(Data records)
--- START ---

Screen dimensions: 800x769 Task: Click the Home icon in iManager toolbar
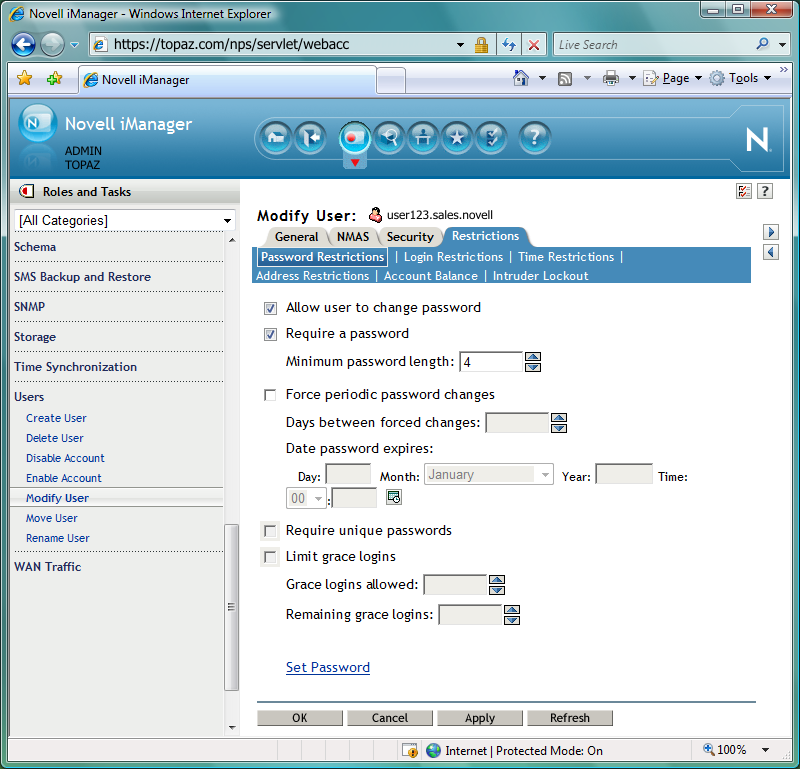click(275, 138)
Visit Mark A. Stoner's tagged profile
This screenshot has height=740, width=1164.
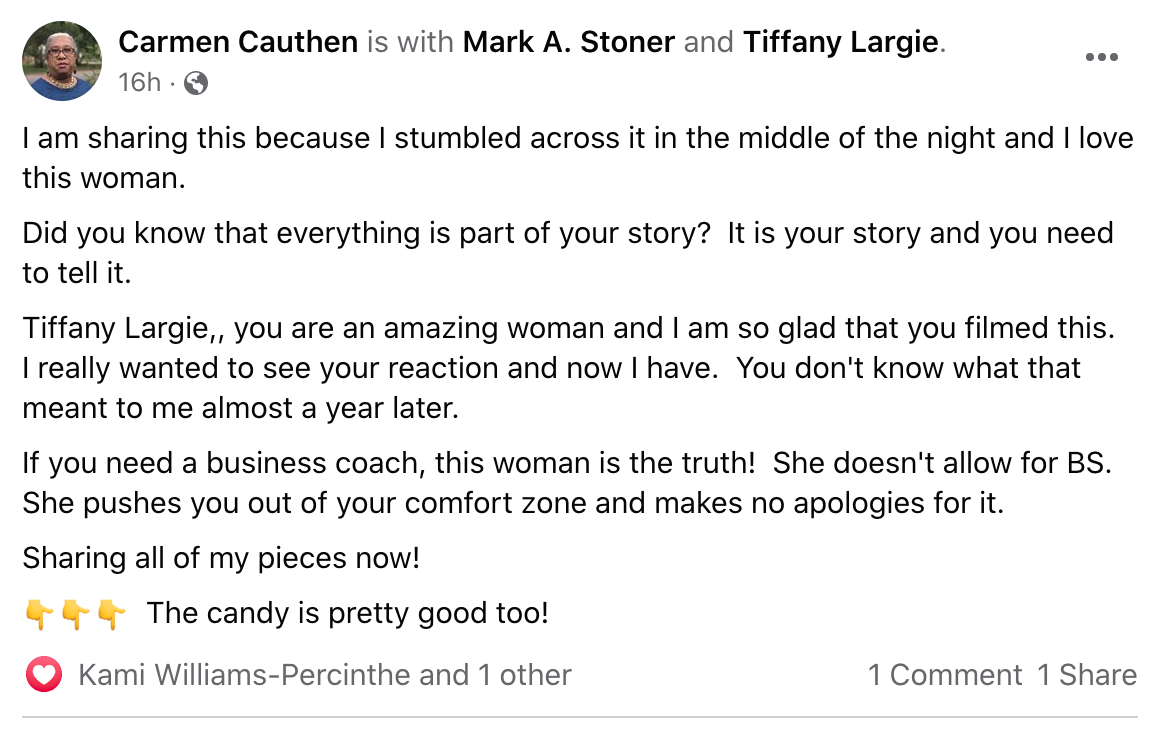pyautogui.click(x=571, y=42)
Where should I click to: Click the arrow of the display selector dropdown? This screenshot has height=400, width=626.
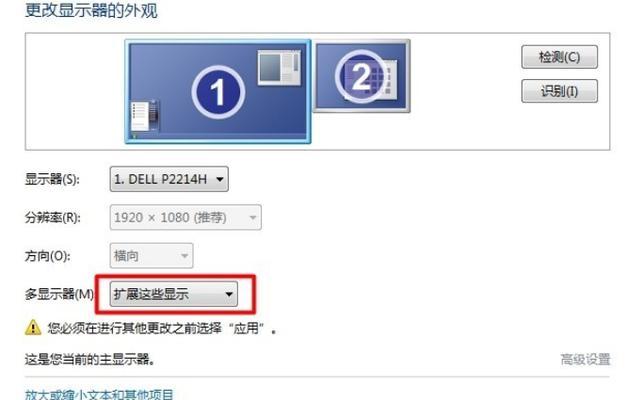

--- END ---

**Work request**
Output the records above exactly; leave out the pictures.

**Response**
Screen dimensions: 800x769 Task: Click the Home icon in iManager toolbar
click(275, 138)
Visit Mark A. Stoner's tagged profile
This screenshot has height=740, width=1164.
pyautogui.click(x=571, y=42)
Where should I click to: Click the arrow of the display selector dropdown? This screenshot has height=400, width=626.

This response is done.